2. Defendant Keefe's motion to dismiss (Doc. 42) is granted in part and denied in part. The motion is DENIED on the grounds that Keefe is not a state actor. The motion is GRANTED in all other respects and the amended complaint is dismissed in its entirety against defendant Keefe. Affording plaintiff leave to amend is futile. The Clerk of Court is directed to TERMINATE Keefe as a defendant.

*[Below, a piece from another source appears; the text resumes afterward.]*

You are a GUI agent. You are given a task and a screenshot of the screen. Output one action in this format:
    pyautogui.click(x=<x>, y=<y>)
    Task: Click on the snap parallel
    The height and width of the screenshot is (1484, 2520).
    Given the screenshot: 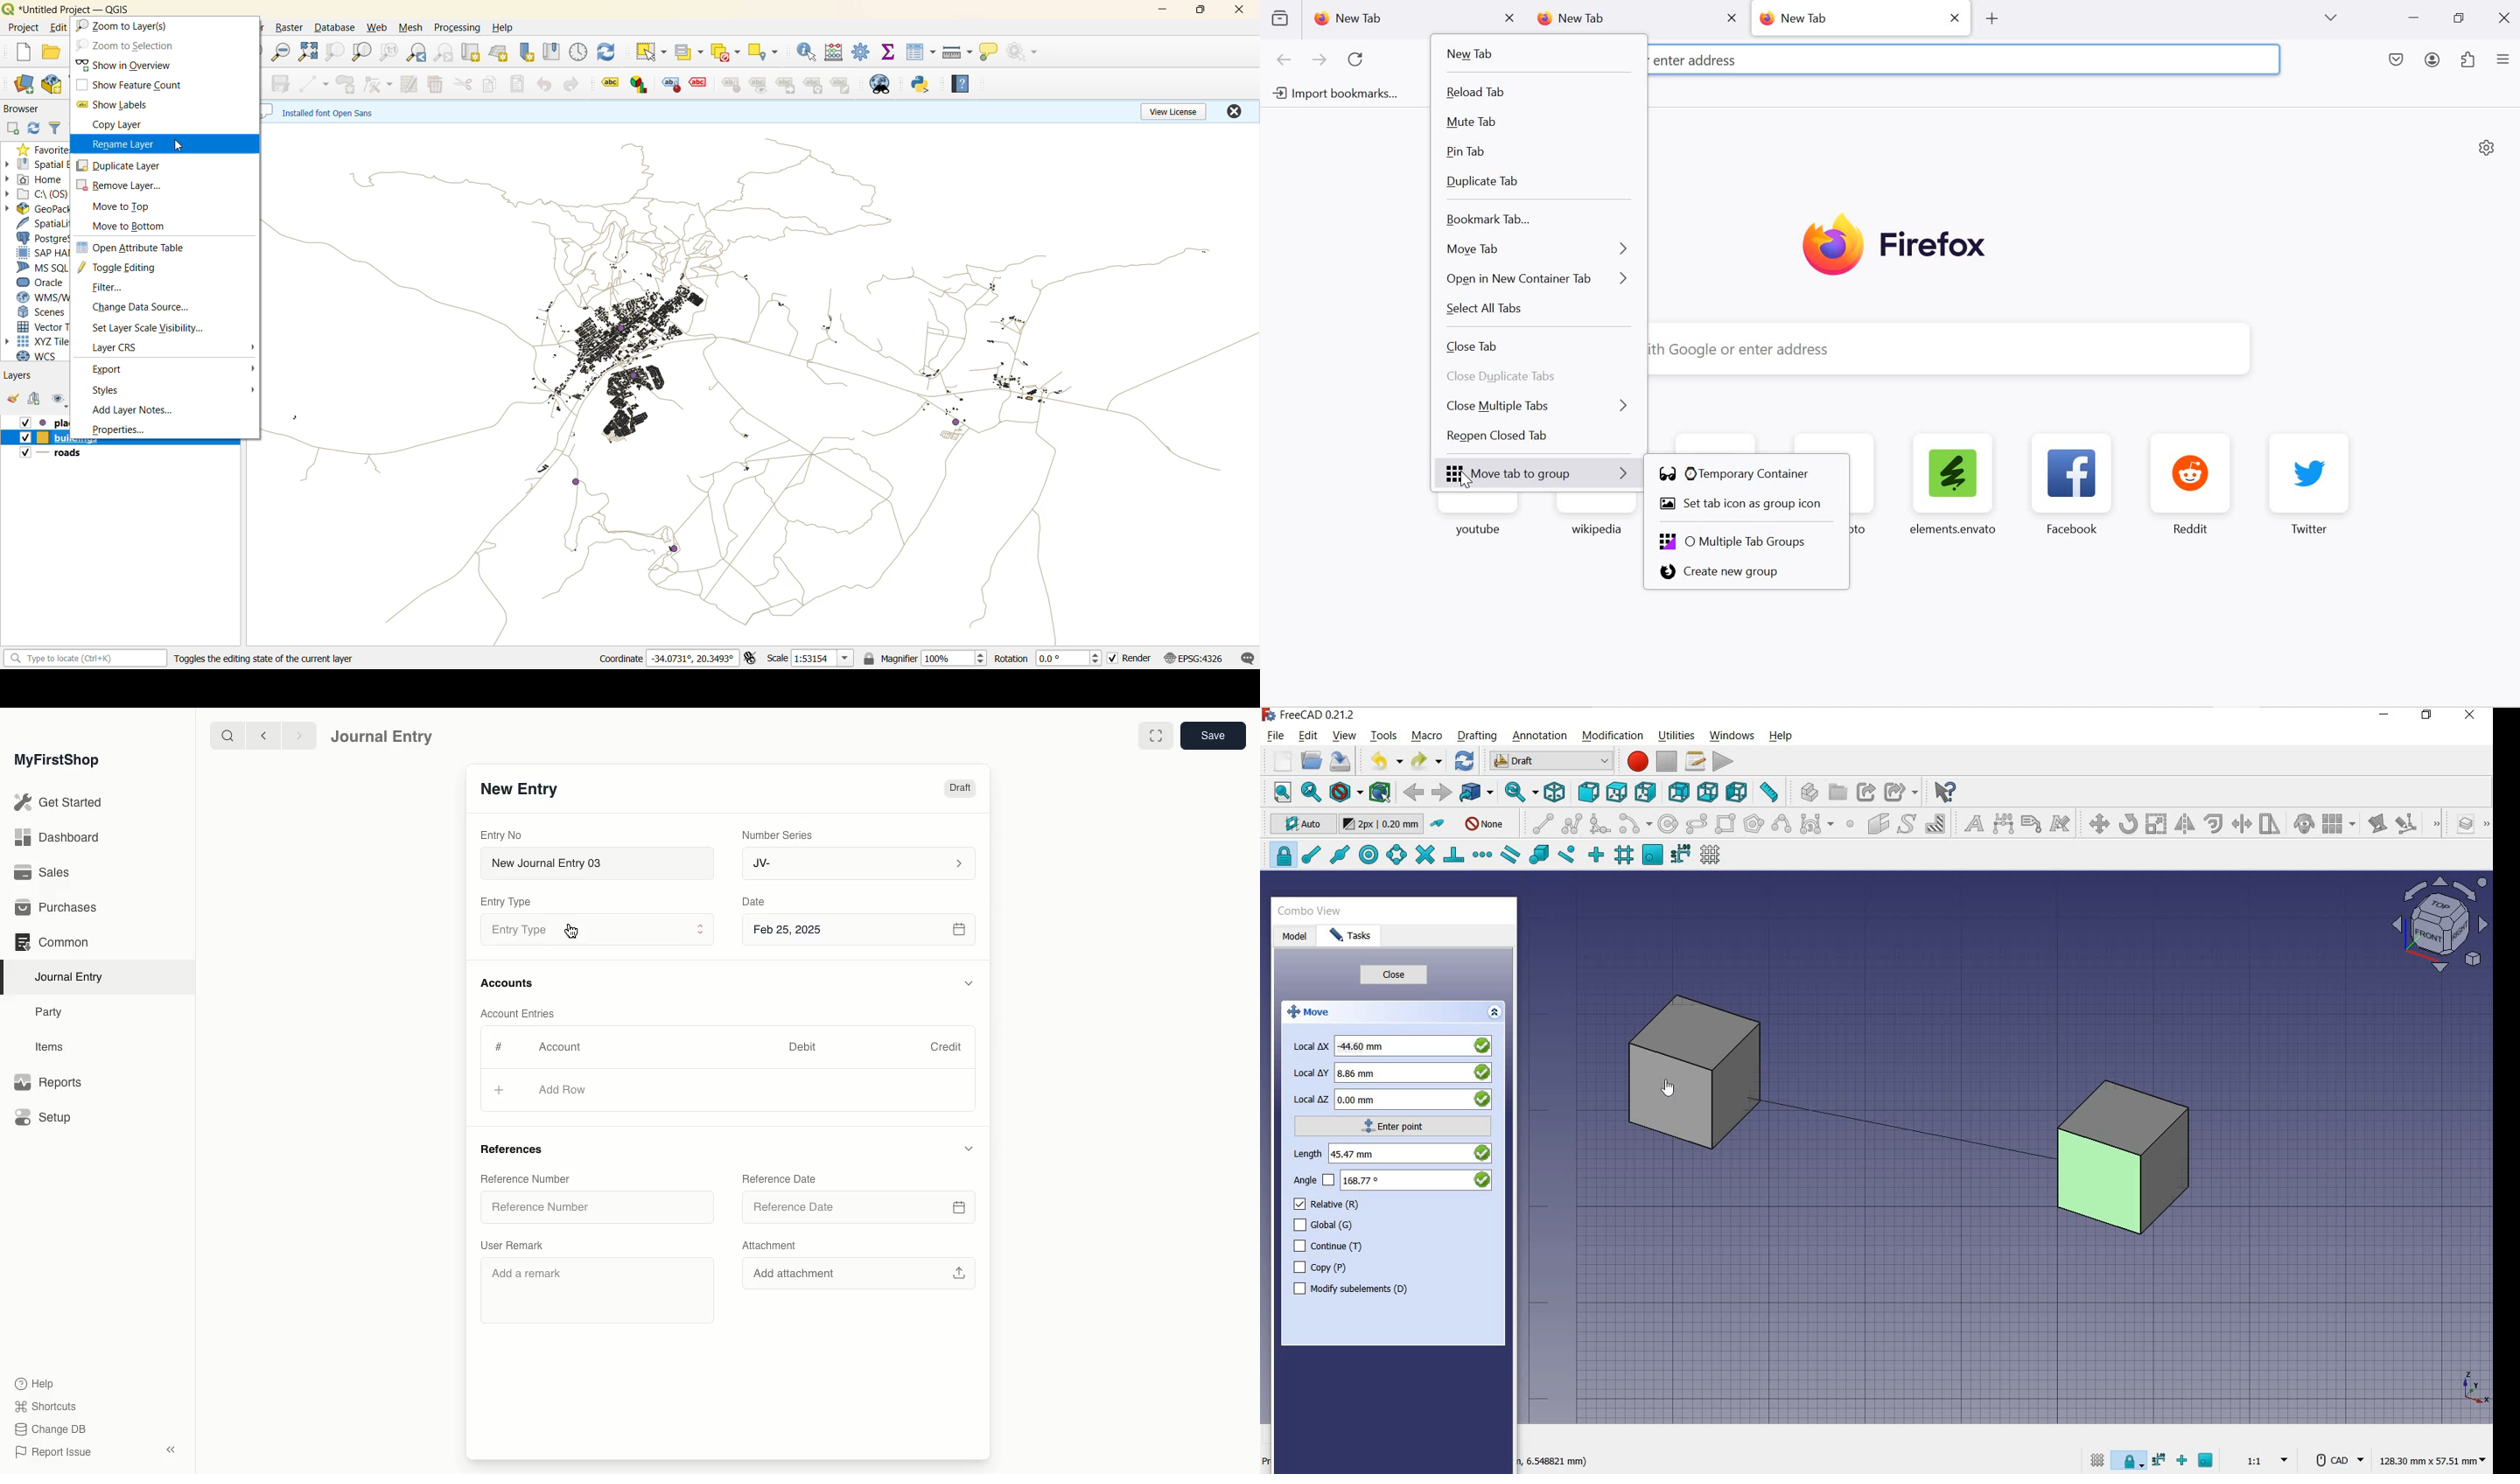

3. The motion to dismiss filed on behalf of defendants Prison Health Care, Bohinski, and Wisniewski is granted in part and denied in part. The motion is GRANTED with respect to Prison Health Care on all claims. Affording plaintiff leave to amend is futile. The amended complaint is dismissed in its entirety as to this defendant. The Clerk of Court is directed to TERMINATE Prison Health Care as a defendant. The motion is DENIED with respect to defendants Bohinski and Wisniewski on the Eighth Amendment claim of denial of adequate medical treatment. The motion, as it relates to Bohinski and Wisniewski, is GRANTED in all other respects. Allowing plaintiff to amend is futile. Defendants Bohinski and Wisniewski shall file an answer to the Eighth Amendment denial of adequate medical treatment claim on or before March 24, 2010

4. Defendant Jesse's motion to dismiss (Doc. 74) is granted in part and denied in part. The motion is DENIED with respect to the Eighth Amendment claim of denial of adequate medical treatment. It is GRANTED in all other respects. Allowing amendment is futile. Defendant Jesse shall file an answer to the Eighth Amendment denial of adequate medical treatment claim on or before March 24, 2010.